For your first question: $H(x)$ is of degree at most $t$ provided that the players generate $h_i$ of degree $t$. The $\lambda_i$ are constants and so it is a linear combination of polynomials of degree $t$ and so is of degree at most $t$.

For your second question: yes it is necessary. In multiplying shares the group notionally constructs a degree $2t$ product polynomial $q(x)=f_\alpha(x)\cdot f_\beta(x)$ with $2t+1$ coefficients. Player $i$ knows the value of this notional polynomial $q(i)$, and we know $q(0)$ can be written as a linear combination of $n$ of these by cancelling the contribution of higher degree coefficients. Specifically we solve the following system for $\{\lambda_i:1\le i\le n\}$ $$\left(\begin{matrix} n^{2t} & (n-1)^{2t} & (n-2)^{2t} & \ldots & 2^{2t} & 1\\ n^{2t-1} & (n-1)^{2t-1} & (n-2)^{2t-1} & \ldots & 2^{2t-1}& 1\\ n^{2t-2} & (n-1)^{2t-2} & (n-2)^{2t-2} & \ldots & 2^{2t-2}& 1\\ \vdots & \vdots & \vdots & \ddots & \vdots\\ n & (n-1) & (n-2) & \ldots & 2 & 1\\ 1 & 1 & 1 & \ldots & 1 & 1\\ \end{matrix}\right)\left(\begin{matrix} \lambda_{n}\\\lambda_{n-1}\\\lambda_{n-2}\\\vdots\\\lambda_2\\\lambda_1\end{matrix}\right)= \left(\begin{matrix} 0\\0\\0\\\vdots\\0\\1\end{matrix}\right) $$ and deduce that for the $\lambda_i$ that we recover $\sum_i\lambda_iq(i)=q(0)$. To be soluble, this system needs to have at least as many columns as rows so that $n\ge 2t+1$. Note that we can specify $n-(2t+1)$ of the $\lambda_i$ to be zero and still have a solvable system.
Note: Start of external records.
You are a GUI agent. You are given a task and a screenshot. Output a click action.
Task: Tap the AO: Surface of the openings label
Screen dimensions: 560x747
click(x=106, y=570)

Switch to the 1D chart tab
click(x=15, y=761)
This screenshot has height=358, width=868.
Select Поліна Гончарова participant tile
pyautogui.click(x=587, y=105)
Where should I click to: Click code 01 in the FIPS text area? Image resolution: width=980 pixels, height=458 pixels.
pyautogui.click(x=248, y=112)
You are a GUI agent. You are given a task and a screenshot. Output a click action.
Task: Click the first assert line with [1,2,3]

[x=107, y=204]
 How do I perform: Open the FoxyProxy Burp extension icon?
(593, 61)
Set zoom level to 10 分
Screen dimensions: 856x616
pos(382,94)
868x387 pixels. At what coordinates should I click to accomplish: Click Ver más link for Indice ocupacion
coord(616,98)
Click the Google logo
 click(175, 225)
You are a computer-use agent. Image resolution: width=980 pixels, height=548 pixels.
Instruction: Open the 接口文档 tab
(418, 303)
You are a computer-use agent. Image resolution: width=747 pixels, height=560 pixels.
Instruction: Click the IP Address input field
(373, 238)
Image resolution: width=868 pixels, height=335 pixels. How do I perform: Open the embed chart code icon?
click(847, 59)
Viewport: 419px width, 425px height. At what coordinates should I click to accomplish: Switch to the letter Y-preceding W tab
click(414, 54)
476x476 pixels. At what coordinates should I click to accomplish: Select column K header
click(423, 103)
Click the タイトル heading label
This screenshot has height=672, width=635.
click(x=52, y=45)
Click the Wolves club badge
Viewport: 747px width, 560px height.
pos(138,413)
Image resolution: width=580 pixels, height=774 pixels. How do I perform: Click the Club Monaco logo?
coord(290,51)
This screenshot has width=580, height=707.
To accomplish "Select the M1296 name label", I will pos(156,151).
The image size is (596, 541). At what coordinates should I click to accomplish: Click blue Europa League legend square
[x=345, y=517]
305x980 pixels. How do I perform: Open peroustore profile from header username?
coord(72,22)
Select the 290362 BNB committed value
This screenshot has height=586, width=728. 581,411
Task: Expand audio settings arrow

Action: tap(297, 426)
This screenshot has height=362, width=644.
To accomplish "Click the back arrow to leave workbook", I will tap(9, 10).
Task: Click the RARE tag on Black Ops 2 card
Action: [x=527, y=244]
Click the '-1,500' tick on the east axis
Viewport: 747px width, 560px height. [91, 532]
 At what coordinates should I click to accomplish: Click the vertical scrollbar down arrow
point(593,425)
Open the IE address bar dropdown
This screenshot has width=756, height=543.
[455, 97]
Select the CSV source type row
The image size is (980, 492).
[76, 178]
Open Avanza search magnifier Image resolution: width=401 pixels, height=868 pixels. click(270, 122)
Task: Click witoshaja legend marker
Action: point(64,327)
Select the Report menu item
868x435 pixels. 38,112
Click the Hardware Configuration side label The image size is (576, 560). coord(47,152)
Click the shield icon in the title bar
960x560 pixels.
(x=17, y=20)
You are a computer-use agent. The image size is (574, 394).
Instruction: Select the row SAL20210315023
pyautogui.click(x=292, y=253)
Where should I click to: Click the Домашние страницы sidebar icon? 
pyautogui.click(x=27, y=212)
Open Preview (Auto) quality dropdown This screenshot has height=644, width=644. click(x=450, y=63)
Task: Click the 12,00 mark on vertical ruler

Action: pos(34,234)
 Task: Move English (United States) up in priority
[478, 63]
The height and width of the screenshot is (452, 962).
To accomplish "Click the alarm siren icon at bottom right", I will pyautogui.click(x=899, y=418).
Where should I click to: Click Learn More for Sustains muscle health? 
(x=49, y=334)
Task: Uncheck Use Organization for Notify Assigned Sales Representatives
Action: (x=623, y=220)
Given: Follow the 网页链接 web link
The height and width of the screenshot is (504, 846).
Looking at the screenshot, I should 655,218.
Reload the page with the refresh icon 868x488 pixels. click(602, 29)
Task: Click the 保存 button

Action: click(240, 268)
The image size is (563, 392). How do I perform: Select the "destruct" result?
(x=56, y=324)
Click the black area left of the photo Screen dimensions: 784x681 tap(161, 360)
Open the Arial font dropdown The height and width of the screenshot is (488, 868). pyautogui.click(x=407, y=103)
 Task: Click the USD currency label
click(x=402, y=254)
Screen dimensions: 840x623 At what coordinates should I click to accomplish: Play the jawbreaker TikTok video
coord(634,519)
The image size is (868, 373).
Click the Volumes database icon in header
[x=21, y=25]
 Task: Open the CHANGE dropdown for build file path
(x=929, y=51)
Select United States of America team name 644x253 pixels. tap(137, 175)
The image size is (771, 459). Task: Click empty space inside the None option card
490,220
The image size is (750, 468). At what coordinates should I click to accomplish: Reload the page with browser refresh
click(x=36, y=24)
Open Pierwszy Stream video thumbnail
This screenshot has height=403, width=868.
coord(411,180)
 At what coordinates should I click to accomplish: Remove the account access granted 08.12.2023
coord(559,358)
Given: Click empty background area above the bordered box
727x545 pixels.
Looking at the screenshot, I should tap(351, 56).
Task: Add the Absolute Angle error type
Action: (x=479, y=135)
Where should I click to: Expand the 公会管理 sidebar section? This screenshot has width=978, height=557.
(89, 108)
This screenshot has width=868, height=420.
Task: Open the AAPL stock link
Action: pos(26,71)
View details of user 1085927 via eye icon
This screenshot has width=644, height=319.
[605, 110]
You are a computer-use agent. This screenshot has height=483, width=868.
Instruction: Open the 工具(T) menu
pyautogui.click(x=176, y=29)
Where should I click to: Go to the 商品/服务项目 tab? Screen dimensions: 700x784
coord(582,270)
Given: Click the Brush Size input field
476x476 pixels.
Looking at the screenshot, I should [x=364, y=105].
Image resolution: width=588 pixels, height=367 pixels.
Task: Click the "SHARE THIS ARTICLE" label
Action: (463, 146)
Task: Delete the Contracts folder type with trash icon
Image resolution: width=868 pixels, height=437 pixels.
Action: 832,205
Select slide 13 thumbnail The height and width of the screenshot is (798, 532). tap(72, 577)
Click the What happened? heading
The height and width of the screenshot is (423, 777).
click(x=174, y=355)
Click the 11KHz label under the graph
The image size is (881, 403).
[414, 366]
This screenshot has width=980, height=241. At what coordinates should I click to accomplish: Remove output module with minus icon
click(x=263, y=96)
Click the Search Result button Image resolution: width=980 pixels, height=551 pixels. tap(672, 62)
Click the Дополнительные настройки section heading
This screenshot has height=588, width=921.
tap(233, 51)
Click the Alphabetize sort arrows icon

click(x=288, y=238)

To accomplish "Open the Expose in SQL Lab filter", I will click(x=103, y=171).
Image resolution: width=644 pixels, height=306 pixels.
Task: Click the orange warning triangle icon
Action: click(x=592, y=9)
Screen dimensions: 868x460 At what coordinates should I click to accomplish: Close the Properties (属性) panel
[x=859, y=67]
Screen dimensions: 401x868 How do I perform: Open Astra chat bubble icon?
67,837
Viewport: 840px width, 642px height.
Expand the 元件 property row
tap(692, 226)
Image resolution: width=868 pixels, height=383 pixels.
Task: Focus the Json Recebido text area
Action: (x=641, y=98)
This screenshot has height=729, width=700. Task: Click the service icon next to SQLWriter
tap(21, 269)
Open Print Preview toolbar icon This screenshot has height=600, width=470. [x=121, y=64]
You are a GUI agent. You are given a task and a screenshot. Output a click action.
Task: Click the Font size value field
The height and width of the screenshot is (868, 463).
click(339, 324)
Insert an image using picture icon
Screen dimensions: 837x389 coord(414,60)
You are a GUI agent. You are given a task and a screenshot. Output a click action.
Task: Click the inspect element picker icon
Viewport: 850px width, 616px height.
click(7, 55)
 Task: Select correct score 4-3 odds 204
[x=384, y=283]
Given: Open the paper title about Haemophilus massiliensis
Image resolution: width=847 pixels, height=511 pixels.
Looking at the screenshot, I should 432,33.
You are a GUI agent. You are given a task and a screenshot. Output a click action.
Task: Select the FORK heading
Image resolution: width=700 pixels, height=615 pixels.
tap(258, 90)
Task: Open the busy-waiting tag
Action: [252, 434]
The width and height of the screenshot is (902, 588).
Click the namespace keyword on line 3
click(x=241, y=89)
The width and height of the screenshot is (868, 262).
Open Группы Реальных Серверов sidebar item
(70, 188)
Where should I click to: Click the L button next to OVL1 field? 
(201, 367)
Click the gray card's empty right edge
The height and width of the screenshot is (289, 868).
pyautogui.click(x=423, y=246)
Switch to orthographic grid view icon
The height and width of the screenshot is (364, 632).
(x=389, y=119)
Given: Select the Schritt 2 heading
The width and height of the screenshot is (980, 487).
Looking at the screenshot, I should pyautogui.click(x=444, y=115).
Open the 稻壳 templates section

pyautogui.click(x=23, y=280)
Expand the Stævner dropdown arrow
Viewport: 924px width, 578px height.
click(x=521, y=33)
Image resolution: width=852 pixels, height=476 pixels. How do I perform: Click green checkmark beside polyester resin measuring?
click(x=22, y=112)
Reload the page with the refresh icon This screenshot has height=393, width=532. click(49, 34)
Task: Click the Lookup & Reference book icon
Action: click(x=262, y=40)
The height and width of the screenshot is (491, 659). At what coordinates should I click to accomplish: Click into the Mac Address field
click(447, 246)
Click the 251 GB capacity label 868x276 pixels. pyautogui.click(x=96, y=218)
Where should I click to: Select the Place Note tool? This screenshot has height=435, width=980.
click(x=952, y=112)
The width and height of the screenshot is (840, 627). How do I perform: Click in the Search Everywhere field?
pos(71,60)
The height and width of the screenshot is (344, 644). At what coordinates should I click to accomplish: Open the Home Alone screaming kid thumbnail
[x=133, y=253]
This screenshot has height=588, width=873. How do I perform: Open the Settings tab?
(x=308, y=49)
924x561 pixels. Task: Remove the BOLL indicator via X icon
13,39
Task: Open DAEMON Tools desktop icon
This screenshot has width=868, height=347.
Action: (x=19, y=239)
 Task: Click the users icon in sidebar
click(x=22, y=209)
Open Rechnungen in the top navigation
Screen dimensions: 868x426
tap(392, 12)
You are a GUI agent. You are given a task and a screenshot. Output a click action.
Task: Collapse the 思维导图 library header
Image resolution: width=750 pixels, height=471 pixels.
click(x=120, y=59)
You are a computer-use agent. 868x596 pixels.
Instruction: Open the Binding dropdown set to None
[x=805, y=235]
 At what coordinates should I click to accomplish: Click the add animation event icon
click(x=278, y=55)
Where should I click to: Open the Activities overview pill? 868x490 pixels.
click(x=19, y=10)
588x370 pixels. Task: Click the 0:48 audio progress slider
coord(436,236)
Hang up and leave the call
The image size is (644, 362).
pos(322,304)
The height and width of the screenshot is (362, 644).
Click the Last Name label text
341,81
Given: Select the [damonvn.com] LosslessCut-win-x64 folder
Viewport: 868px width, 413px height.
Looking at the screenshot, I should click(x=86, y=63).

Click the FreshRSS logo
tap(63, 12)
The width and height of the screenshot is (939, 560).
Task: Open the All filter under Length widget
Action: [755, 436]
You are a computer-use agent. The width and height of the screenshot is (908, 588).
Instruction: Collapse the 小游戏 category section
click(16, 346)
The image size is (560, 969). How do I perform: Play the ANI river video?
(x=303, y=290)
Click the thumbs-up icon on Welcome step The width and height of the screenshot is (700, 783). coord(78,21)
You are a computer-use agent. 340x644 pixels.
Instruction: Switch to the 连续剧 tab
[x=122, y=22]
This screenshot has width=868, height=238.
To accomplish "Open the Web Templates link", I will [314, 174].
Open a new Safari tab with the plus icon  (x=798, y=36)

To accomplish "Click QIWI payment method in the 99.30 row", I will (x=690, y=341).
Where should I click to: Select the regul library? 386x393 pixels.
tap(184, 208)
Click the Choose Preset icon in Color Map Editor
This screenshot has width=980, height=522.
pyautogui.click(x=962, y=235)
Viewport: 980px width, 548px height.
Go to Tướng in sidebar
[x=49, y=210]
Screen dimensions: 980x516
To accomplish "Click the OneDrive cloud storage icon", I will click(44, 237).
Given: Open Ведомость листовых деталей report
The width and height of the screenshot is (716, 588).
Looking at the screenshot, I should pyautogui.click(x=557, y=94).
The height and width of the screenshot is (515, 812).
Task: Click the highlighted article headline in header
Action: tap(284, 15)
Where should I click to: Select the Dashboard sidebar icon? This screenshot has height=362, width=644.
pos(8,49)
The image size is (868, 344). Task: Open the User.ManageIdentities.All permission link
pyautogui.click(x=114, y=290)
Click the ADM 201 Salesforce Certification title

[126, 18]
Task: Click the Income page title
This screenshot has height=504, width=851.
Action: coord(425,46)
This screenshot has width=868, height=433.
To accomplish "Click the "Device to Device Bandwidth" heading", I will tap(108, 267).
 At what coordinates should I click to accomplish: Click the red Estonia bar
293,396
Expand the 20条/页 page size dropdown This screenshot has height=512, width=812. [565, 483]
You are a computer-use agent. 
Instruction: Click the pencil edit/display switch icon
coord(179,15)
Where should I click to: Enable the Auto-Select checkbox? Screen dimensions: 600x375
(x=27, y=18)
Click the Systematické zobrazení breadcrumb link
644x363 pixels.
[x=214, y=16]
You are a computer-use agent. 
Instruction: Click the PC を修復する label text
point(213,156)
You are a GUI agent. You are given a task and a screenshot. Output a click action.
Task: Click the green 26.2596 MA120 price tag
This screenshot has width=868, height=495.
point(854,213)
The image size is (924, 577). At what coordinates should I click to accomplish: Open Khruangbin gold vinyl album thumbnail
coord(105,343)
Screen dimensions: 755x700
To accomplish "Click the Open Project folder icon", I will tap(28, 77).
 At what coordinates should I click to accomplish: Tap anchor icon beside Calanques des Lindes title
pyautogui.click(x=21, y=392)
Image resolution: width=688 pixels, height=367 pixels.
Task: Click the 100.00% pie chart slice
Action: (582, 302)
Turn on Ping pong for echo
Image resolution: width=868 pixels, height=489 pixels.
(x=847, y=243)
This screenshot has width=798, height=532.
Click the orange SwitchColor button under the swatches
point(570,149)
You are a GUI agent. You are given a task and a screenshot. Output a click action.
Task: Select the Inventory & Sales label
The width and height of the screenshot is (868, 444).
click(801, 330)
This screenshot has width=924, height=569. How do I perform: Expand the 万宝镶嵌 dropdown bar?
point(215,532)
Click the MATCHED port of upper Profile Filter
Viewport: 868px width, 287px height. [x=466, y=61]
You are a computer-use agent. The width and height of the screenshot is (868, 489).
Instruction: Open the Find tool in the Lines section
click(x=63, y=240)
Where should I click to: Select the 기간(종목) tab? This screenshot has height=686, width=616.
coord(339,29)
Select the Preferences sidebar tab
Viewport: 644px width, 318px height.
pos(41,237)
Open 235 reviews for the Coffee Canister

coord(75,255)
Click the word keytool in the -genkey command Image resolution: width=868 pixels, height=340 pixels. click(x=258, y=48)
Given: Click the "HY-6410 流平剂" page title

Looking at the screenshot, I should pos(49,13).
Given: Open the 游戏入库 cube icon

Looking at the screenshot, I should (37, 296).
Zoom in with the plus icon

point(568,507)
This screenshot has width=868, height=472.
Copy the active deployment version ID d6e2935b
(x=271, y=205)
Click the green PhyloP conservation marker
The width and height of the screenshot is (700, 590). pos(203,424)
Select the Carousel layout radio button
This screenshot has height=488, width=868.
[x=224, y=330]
By inducing the players with $\lambda_i\neq 0$ to act as dealers to share out $q(i)$ using the degree $t$ polynomial $h_i(x)$, the group can notionally construct $H(x)=\sum\lambda_ih_i(x)$ which is a degree $t$ polynomial with $H(0)=q(0)=f_\alpha\cdot f_\beta(0)$.

0 + 0
jp flag
ht332932
Thank you very much for your helpful answer. Do I understand it correctly then that the constant $\lambda_i$ term is equal to the Lagrange basis polynomial $\delta_i(0) = \prod_{j=1;j \ne i}^{n} \frac{0 - j}{i - j} = \prod_{j=1;j \ne i} \frac{-j}{i-j}$ or is it defined otherwise?
0
Reply
Daniel S avatar
ru flag
Daniel S
Yes, the two formulations are equivalent. This can be proven using vandermonde determinants.
0
Reply
ธงชาติไทย
Elon Musk
I sit in a Tesla and translated this thread with Ai:

mangohost

Post an answer

Most people don’t grasp that asking a lot of questions unlocks learning and improves interpersonal bonding. In Alison’s studies, for example, though people could accurately recall how many questions had been asked in their conversations, they didn’t intuit the link between questions and liking. Across four studies, in which participants were engaged in conversations themselves or read transcripts of others’ conversations, people tended not to realize that question asking would influence—or had influenced—the level of amity between the conversationalists.